And what's particularly interesting is that afterwards, you can really
remember the whole thing. It's like it really happened and the memory is even
an enjoyable one if the acting vibes were good.

What I think would be fun and wish I could try with my girlfriend would be for
her to take the part of the actress and do what she does while I lied back and
watched the HMD. I even volunteered for her to wear the HMD (there are videos
with female POV), and >I< would do what the guy does. From what I've read you
can develop an incredible sense of presence with such fun and games.

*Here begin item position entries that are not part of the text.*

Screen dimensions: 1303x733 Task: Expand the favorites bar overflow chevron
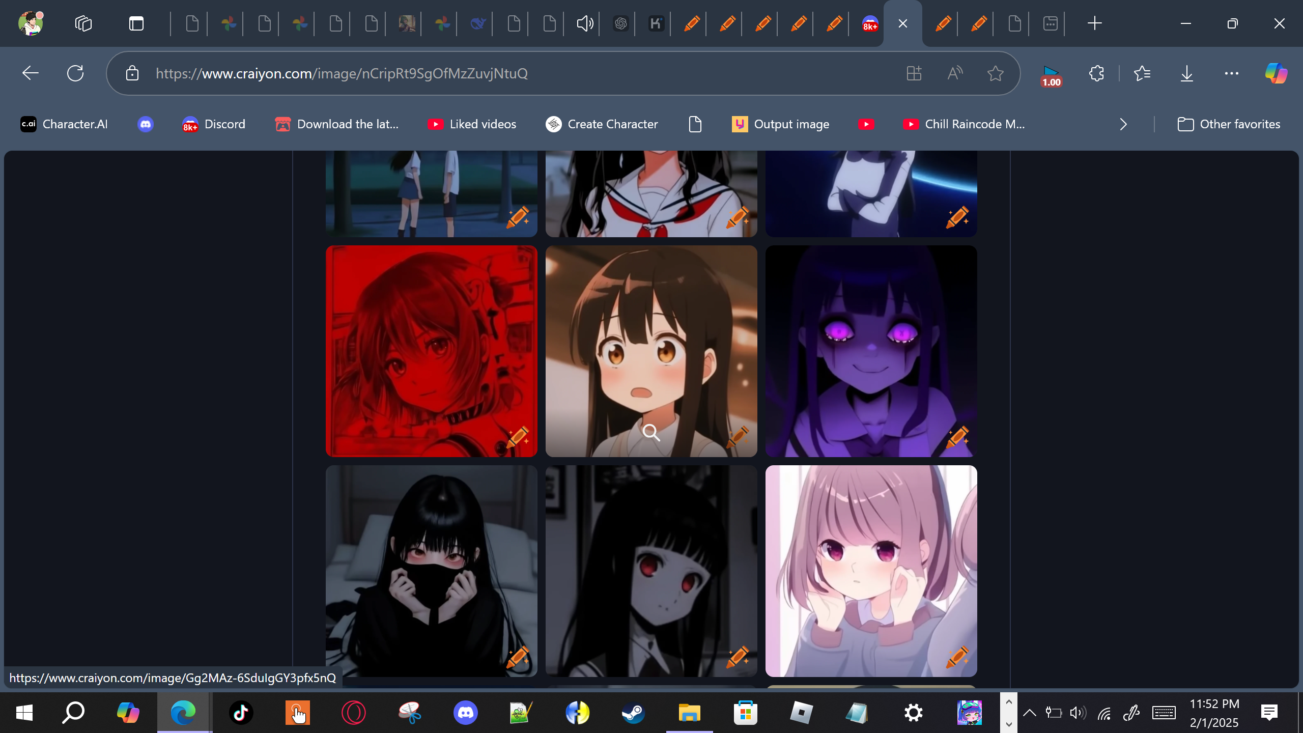point(1123,124)
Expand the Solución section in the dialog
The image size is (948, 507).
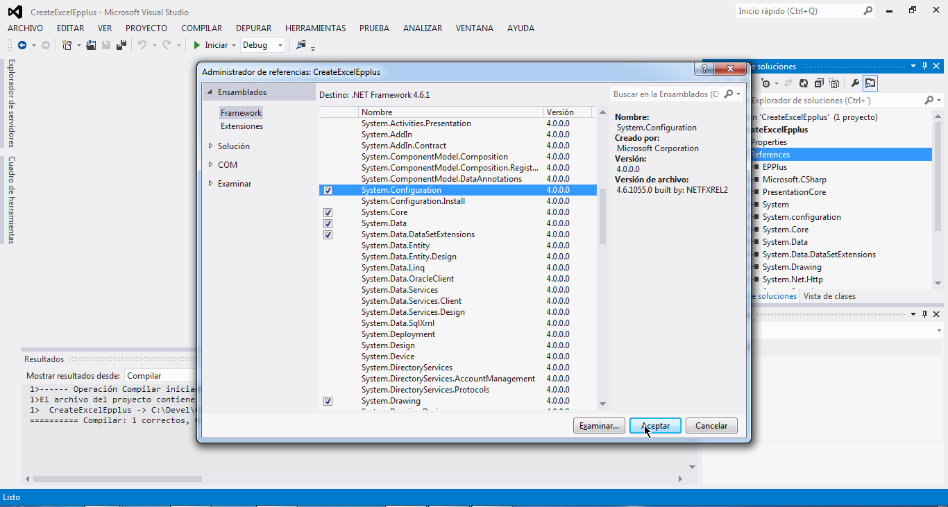pyautogui.click(x=211, y=146)
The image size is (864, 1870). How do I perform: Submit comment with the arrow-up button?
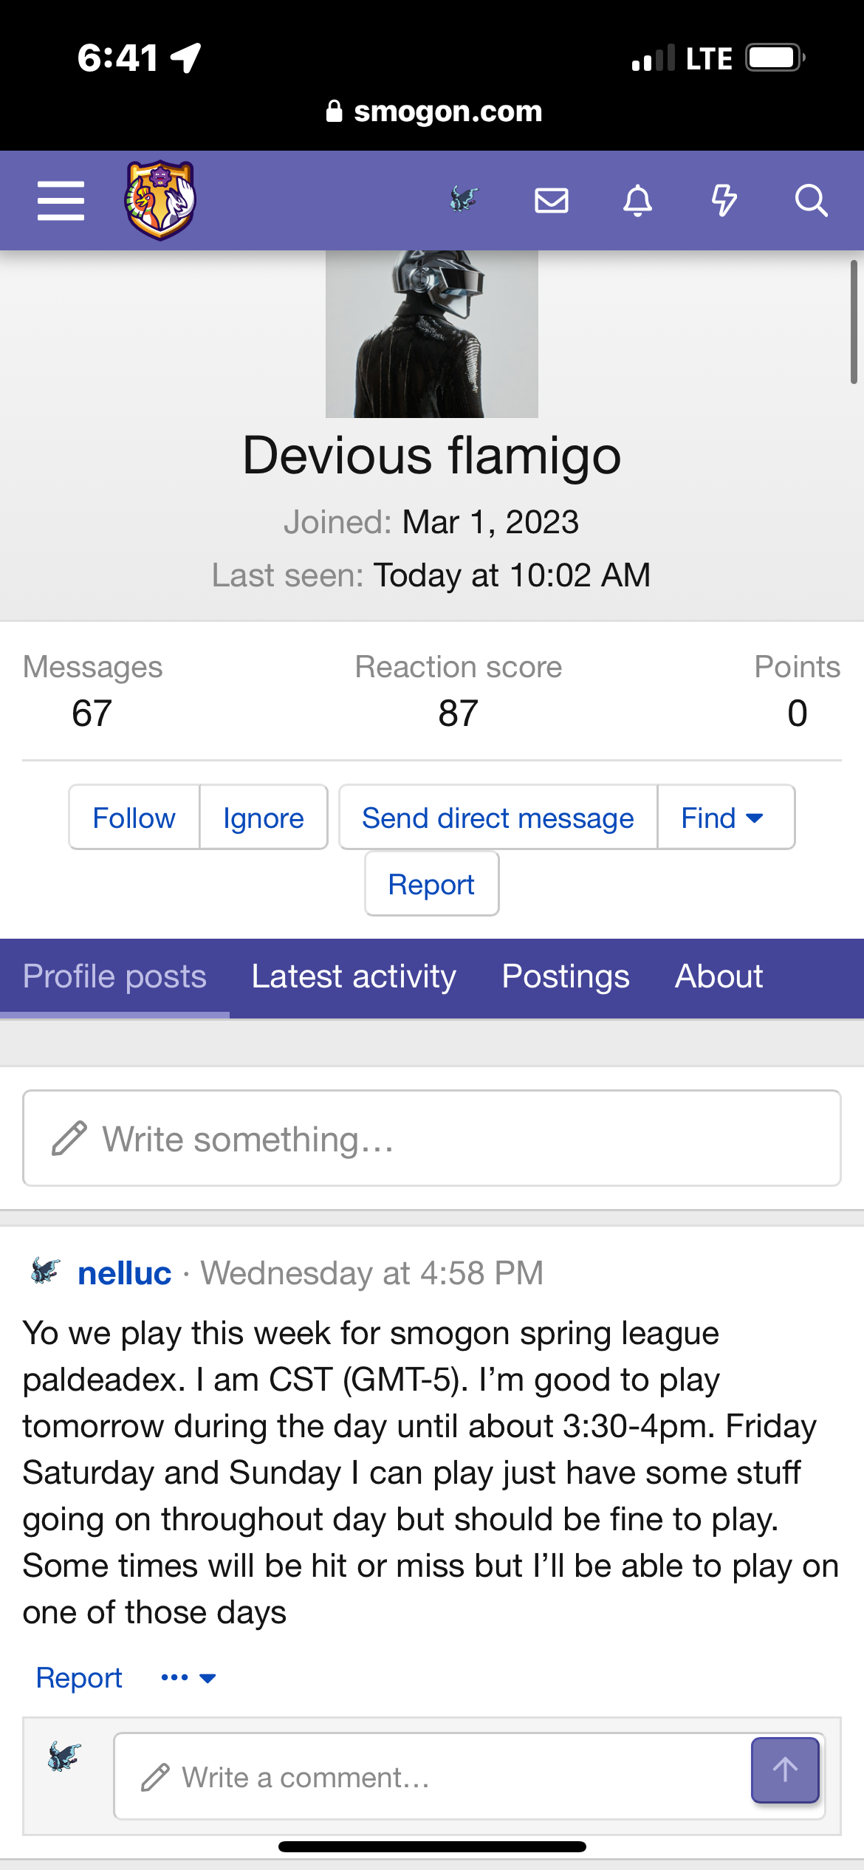point(784,1770)
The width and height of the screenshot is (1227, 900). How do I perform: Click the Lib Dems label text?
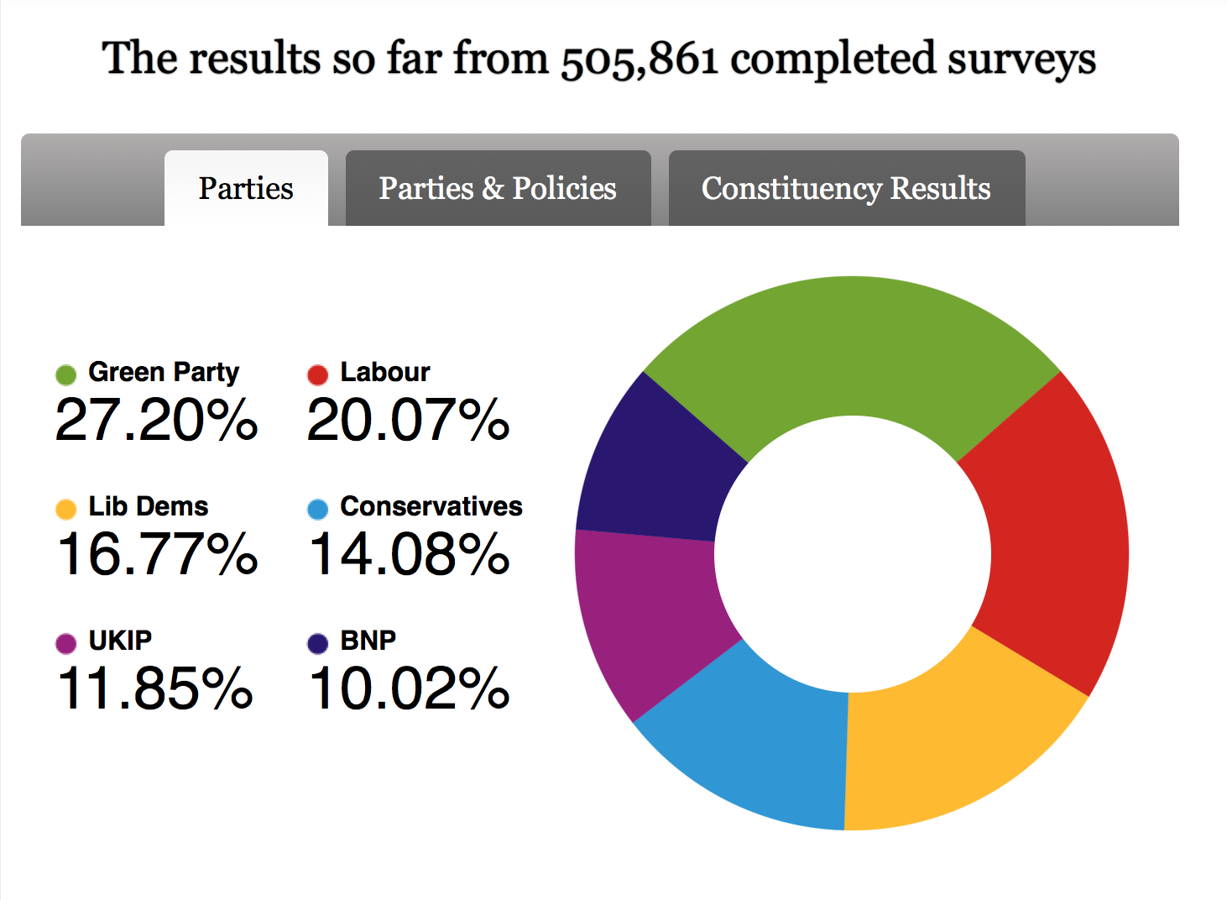coord(149,506)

No luck, of course. She just laughed and thought I was cray cray.

------
98Windows
I think many people will suffer from this invention. Our brain did not evolve
to be in an environment with access to so much sexual stimulation, people are
already becoming addicted to porn and rewiring their brains to only be turned
on by pixels on a screen. This results in erectile dysfunction when they
actually try to have sex and decreased energy and motivation in their lives.
Just look at some of the stories on the pornfree and noFap subreddits to see
what kind of problems porn can cause.

Personally I'd hope to try VR Porn once or twice in my life, further than I
can't see the value in it. I believe that sexual energy is a finite resource
that should be spent wisely on people you love, not in cold virtual realities.

------
zepolud
Next keynote by Carmack might be on accidentally solving the Fermi paradox.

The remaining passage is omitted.